Fizemos todo o itinerário de um lado a outro da cidade, eu peguei o tal papel e levei-o ao centro administrativo da prefeitura. Chegamos à biometria no quadragésimo quarto minuto do segundo tempo. Havia cerca de 40 pessoas na minha frente, e a minha única passagem anterior pela perícia médica (por causa de uma conjuntivite que, por mim, não seria motivo pra faltar ao trabalho, mas meus colegas estavam com medo do contágio) me fazia estimar que a espera seria de pelo menos 2 horas. Expliquei pra burocrata do balcão que eu estava com dores latejantes e perguntei se podia deixar meu pai ali em meu lugar. Ela respondeu com um sorriso entre sádico e educado que, antes de falar comigo, eu teria de pegar uma senha e aguardar a minha vez. Imediatamente percebi a gravidade da situação e falei pro meu pai que não tinha a menor condição de esperar duas horas naquelas cadeiras duras com aquela quantidade mega de doentes murmurantes. Ele disse que ia cuidar de tudo e me mandou sentar. Da cadeira dura, o vi falando baixinho com a moça do balcão e percebi que ele nem pegou a senha pra isso. Depois o vi passar de um balcão a outro e, cerca de cinco minutos depois, eu fui atendida. O médico me entrevistou, carimbou uma papelada e me mandou pra casa por mais 11 dias.

Quando saímos da biometria, ainda supresa por ter ficado tão pouco tempo nas malhas da burocracia, perguntei pra ele:
- O que você disse a ela?
- Que você estava com uma doença contagiosa raríssima, e que o contágio se dá pelo ar.

Imagino que quando a mocinha sádica do balcão me viu com a cara duplicada de tamanho, o olho torto espremido numa bochecha pendular e uma gaze me tampando o nariz e parte da boca, ela só pode ter pensado uma coisa: FU-DEU! Aí ela passou meu pai com uma papelada semi-preenchida a um outro balcão de antendimento. O burocrata desse balcão olhou os papéis, olhou pro meu pai e disse:
- Vanessa?
- Melancia.
- Ahn? Como? Não entendi.
- Ué, isso não é um jogo? Você fala uma palavra e eu digo outra, não é assim?
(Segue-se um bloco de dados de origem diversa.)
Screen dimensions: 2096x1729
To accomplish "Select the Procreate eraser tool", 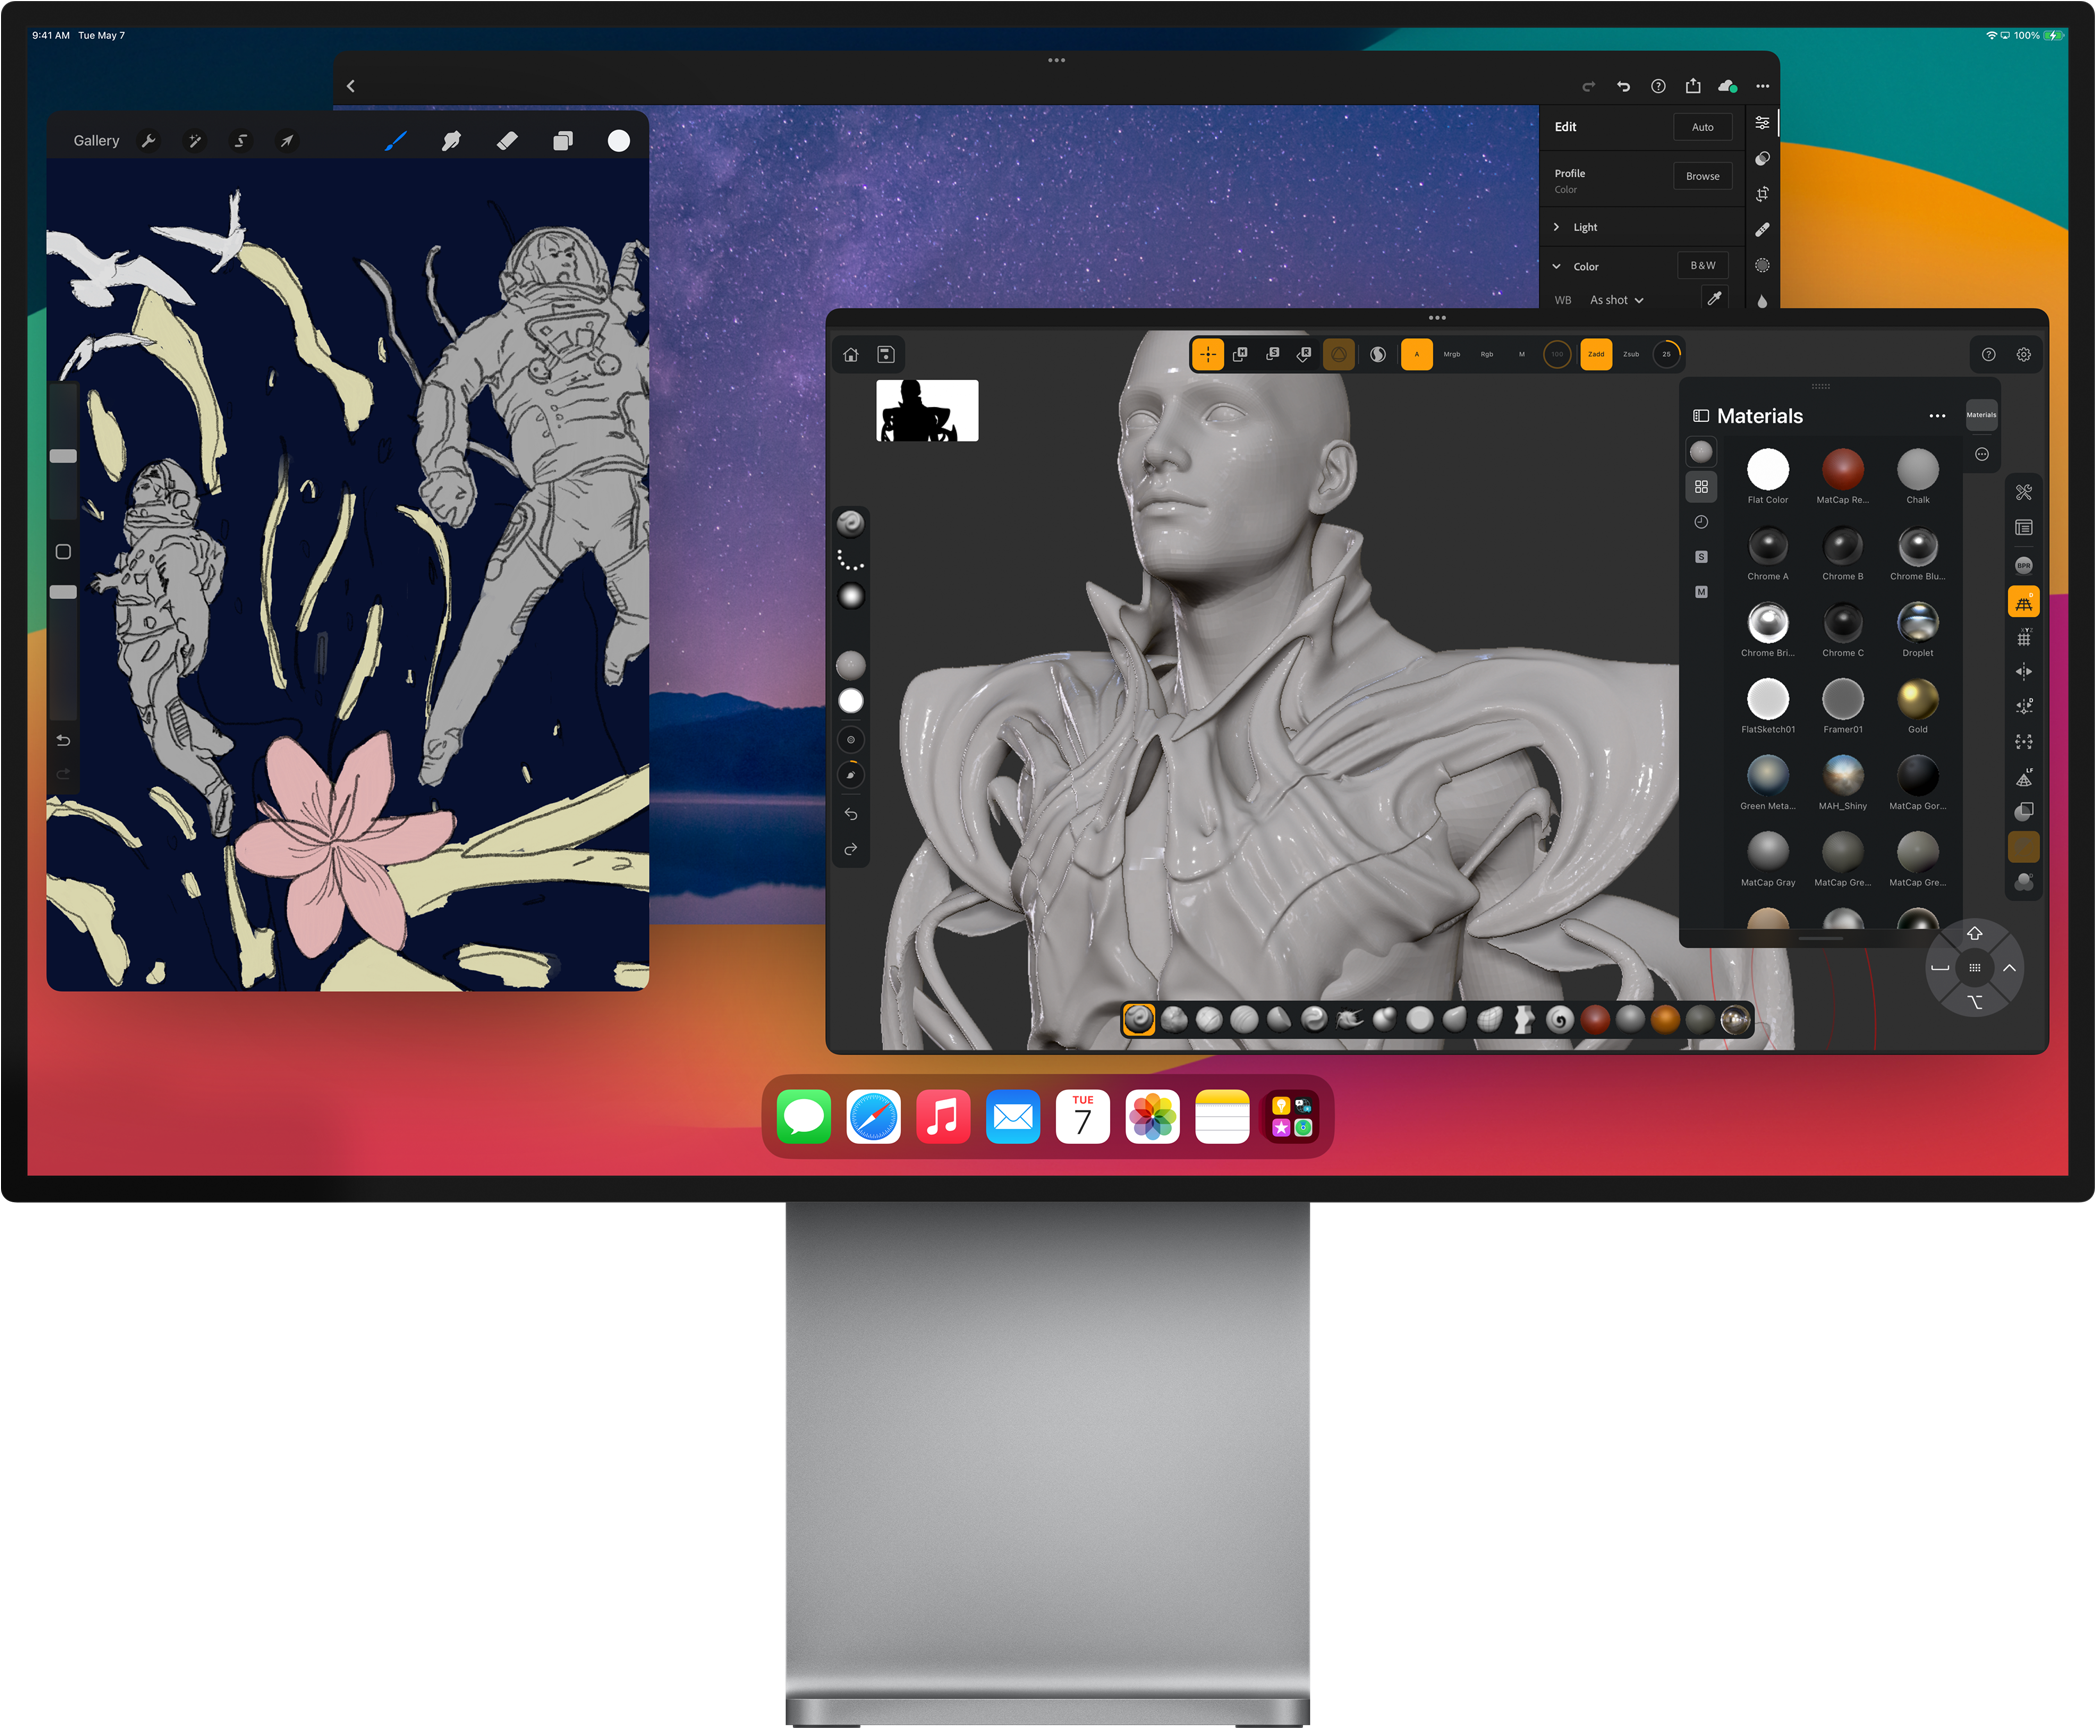I will (x=507, y=141).
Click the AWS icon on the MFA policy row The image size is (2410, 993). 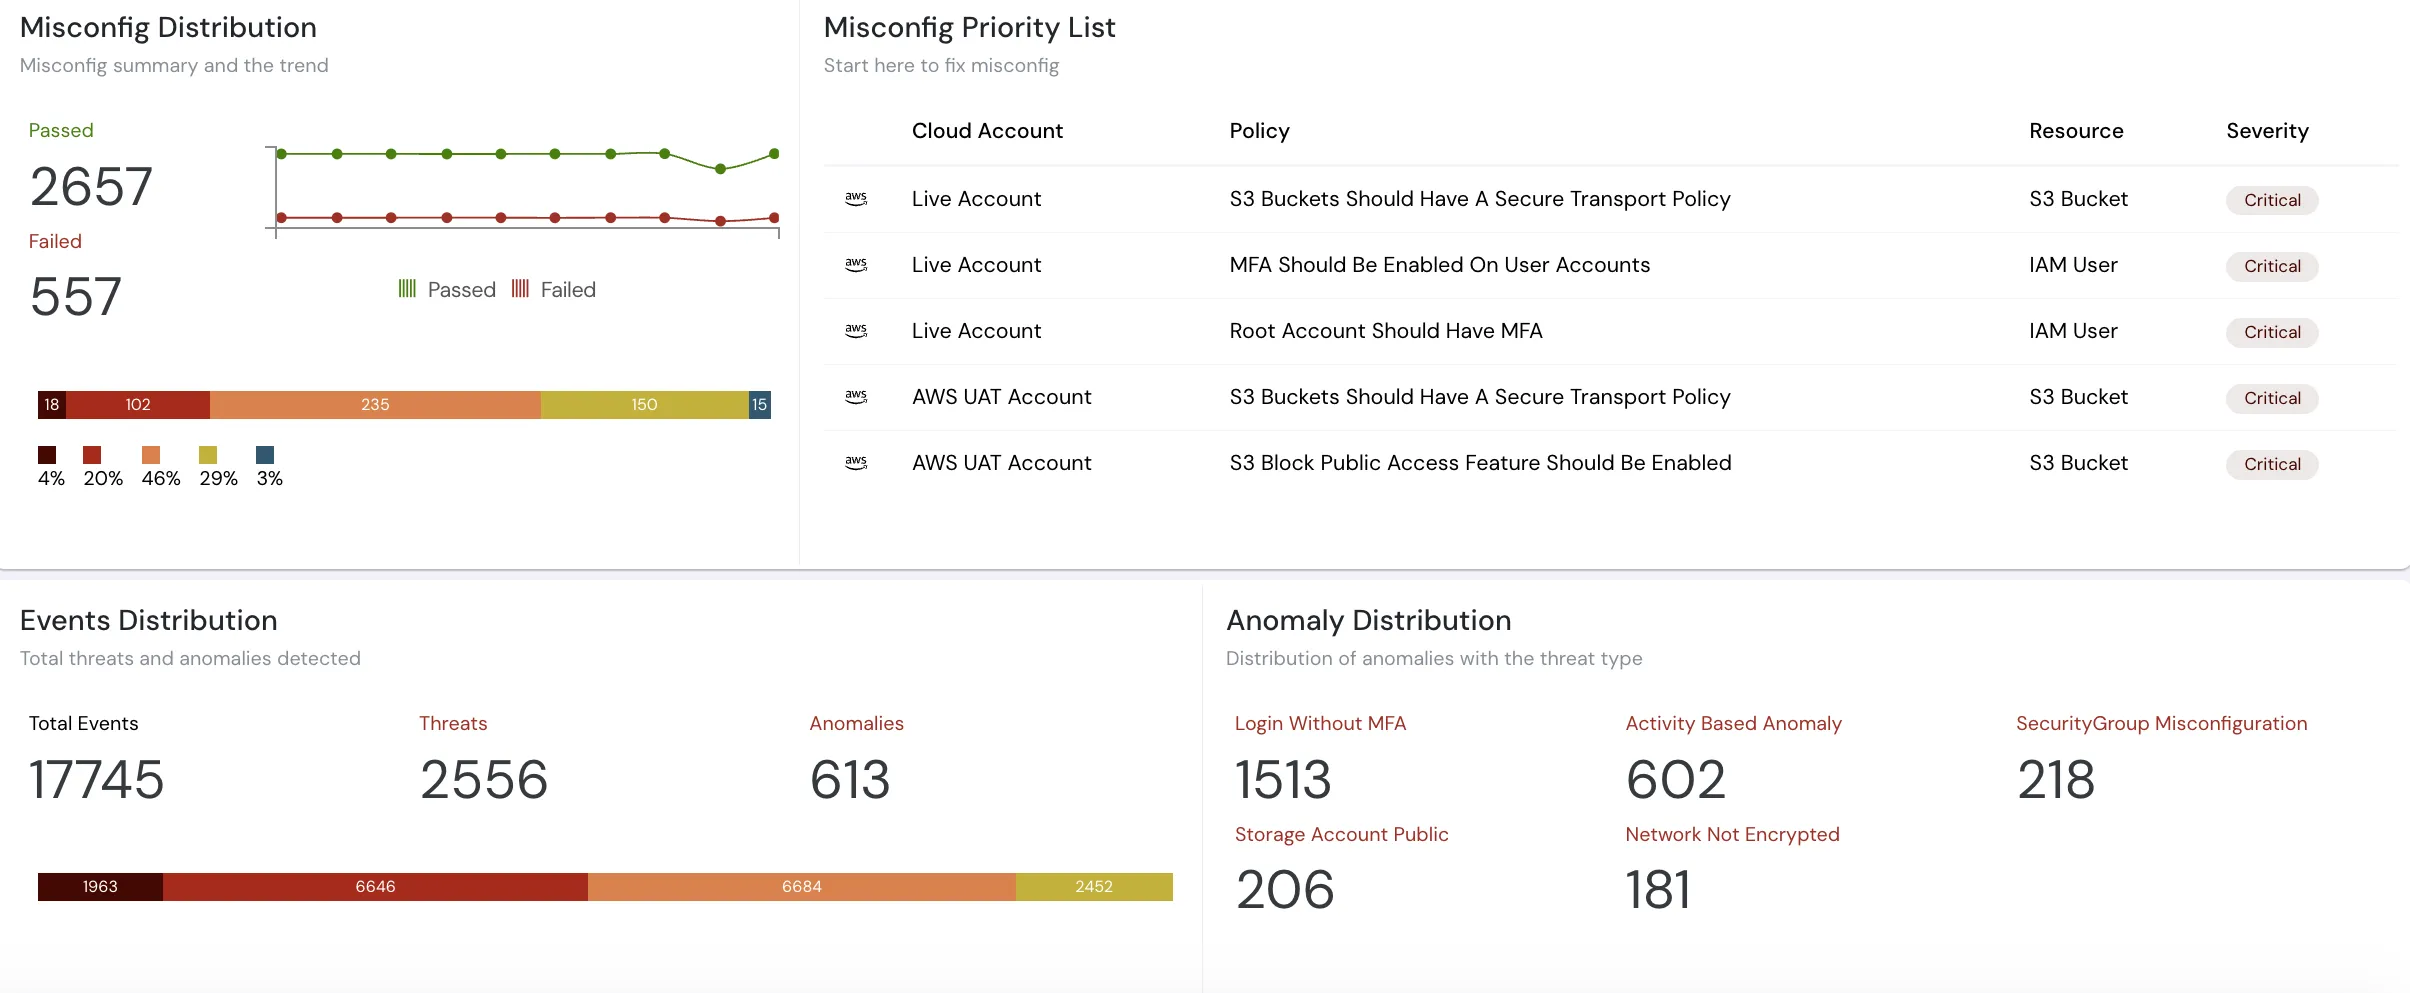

Pois então: eu estou jogando.

Partindo da premissa que um homem que fala um absurdo desses com a voz grossa e grave - sem piscar ou emitir qualquer sinal de que está brincando - só pode ser um maluco disposto a matar ou morrer, o rapaz chamou o médico, o médico me chamou e fomos todos felizes para sempre, pelo menos pelos próximos 10 dias, quando eu terei de passar por tudo isso novamente.

***

Eu sei que não posso espirrar de boca fechada nem gargalhar pelo nariz, mas toda vez que penso nesse embate entre meu pai e os burocratas da biometria, tenho vontade de explodir numa gargalhada profunda. Vê se pode, minha gente: melancia! Meu pai é o máximo.